My answer: If you were my kids, I could smack some sense into you or send you to military school for you did the things listed in the blog.

My kids aren't perfect but they are grateful and hard-working, and do own their actions. And believe me when I say I put a GREAT deal of effort into their rearing.

I don't do or believe in "drive-thru" parenting.

Peace

Maura said...

I'm a very proud progressive but I do agree with many of the points in this post!

As a former public school teacher, I was APPALLED by many of my students' parents. Their staggering sense of entitlement and tendency to enable and excuse the bad habits of their children was truly frightening.

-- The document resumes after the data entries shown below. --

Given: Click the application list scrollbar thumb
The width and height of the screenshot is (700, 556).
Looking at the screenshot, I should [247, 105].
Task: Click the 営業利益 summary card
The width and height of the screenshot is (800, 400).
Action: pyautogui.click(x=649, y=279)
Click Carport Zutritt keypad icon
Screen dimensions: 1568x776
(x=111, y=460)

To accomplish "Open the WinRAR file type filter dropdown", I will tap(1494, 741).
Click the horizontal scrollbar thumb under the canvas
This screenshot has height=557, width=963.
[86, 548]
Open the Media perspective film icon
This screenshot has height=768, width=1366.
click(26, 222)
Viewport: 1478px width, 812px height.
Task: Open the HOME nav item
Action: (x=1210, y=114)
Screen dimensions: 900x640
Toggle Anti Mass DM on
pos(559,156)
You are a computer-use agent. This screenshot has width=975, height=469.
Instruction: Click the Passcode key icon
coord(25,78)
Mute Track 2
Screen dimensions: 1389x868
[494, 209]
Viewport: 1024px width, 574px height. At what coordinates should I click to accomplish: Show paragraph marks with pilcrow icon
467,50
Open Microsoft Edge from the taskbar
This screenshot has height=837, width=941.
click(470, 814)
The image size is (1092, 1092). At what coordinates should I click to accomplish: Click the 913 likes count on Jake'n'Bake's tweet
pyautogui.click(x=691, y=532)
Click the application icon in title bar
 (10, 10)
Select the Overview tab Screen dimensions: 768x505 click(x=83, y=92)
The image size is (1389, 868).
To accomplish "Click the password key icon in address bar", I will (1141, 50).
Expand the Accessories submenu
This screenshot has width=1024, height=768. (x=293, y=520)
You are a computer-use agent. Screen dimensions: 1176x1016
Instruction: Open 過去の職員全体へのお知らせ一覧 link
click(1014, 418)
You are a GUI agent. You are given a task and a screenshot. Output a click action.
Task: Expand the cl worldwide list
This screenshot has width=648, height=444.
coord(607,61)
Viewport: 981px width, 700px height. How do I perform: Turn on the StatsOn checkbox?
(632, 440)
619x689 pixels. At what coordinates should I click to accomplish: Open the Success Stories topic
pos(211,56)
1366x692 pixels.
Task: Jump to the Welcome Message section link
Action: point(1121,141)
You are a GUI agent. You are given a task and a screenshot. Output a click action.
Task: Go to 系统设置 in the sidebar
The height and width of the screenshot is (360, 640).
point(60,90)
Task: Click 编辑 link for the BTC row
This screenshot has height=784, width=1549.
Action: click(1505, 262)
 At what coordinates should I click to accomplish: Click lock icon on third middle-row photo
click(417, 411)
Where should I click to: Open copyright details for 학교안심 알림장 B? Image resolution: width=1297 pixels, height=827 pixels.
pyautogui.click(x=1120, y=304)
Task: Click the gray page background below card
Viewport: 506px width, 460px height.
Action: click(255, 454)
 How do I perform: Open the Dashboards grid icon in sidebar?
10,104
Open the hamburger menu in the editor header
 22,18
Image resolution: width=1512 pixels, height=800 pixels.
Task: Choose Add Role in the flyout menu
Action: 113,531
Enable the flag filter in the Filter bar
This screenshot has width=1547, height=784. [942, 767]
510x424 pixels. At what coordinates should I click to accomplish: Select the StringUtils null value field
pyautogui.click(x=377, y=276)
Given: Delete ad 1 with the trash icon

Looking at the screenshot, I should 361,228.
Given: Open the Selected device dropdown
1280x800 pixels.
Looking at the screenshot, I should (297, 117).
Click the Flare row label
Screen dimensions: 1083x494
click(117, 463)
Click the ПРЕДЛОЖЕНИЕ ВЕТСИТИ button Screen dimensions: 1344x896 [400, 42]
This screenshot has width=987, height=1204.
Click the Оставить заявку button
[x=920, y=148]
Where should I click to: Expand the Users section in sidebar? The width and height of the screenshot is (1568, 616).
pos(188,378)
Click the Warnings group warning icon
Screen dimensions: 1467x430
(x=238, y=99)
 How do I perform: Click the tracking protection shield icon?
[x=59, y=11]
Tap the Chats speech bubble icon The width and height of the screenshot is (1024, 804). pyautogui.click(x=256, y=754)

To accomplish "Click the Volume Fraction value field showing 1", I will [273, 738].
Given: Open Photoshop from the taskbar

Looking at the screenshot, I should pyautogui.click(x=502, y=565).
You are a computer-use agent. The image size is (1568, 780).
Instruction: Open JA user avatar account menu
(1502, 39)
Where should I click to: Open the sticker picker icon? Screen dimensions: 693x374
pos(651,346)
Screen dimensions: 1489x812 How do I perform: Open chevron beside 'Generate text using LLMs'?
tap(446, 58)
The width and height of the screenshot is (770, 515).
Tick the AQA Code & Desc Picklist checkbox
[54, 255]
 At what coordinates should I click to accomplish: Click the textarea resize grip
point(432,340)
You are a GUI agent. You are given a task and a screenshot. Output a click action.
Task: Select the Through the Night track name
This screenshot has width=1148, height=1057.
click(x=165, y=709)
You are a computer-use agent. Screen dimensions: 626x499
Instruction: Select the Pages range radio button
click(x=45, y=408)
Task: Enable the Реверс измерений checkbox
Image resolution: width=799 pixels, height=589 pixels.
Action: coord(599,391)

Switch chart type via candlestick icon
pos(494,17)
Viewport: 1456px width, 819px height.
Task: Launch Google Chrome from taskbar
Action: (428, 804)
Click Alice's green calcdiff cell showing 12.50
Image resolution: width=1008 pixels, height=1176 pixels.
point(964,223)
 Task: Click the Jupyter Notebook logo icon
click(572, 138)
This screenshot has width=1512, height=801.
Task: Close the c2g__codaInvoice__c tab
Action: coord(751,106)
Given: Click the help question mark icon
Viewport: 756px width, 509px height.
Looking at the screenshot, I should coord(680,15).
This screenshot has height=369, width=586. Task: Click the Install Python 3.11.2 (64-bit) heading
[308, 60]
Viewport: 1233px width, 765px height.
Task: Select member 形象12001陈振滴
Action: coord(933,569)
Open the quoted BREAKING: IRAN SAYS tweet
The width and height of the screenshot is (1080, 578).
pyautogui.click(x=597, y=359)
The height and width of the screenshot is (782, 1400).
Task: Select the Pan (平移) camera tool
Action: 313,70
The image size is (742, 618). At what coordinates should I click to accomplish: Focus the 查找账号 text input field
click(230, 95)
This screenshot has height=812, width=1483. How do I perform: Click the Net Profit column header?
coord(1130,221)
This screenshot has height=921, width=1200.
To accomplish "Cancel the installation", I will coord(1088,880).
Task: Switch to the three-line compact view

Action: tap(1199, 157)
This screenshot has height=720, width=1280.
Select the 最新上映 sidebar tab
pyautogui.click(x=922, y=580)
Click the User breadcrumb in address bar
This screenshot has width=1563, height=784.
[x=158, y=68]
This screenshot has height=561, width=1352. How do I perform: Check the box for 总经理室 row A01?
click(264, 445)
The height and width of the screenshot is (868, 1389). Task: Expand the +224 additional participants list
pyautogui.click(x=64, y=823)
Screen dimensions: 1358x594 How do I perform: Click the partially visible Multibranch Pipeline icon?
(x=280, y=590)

I can't imagine my parents ever questioning a teacher's grade on a paper, demanding that a teacher grant an extension because a student was "too busy with activities" to complete a long-term project on time, blaming "the system" for a student's plagiarism, threatening to sue the school system for assigning a misbehaving student to detention, etc...but these things happened on a REGULAR basis.

Sure, there were decent kids and reasonable parents, but they were sadly outnumbered by much more vociferous parents who wanted to blame every shortcoming on everything and everyone but themselves.

A great school can help a child who suffers from very poor parenting (and sometimes the worst parents are NOT the poorest economically, but the affluent who take no time to parent and blame everyone but themselves when their children are less than berfect), but a school is not meant to be a replacement for parents. Education starts at home. Responsibility starts at home. Disclipline starts at home. Integrity starts at home. Respect for others starts at home. Kindness starts at home. And if those things aren't happening at home, it's pretty difficult for a school to begin to instill those values when parents actively serve to undermine them.

sptmck said...

Thanks, Maura. Believe it or not, I find--as a liberal--that I have A LOT of common ground with my conservative colleagues when it comes to education.

Anonymous said...

As a parent, I would like to offer one comment on the spirit of these posts, and the spirit of teachers in general when they are commenting on parents. The only thing I object to is that while some of the criticisms of parents and their enabling of students is certainly valid, we must be careful not to see any dialogue that is initiated by parents on the behalf of the student as just another case of parents enabling their kids. Teachers and administrators say they want "parent involvement" but if a parent dare to challenge or crriticize a teacher's policy or practice on any level, sometimes it is seen as just another case of parents stepping in where they aren't wanted. Teachers need to learn how to work in partnership with parents - to deal with them in a constructive and positive way as opposed to just dismissing them as just another problem. I have intervened on behalf of my children on a few occasions, only when I think it is truly warranted, and I think there needs to be room for that to take place. I understand sometimes parents go too far in advocating for their kids, but I also think teachers sometimes fail to treat parents with the respect they deserve. The best way to raise a teenager is to allow both the home and the school to work together on that child's behalf.

Kindel said...

I fully agree that a good parent will contact a teacher if there is real issue. What I, however, object to or at least find annoying are parents who put the parenting on the teacher and those who try to micro-manage my classroom.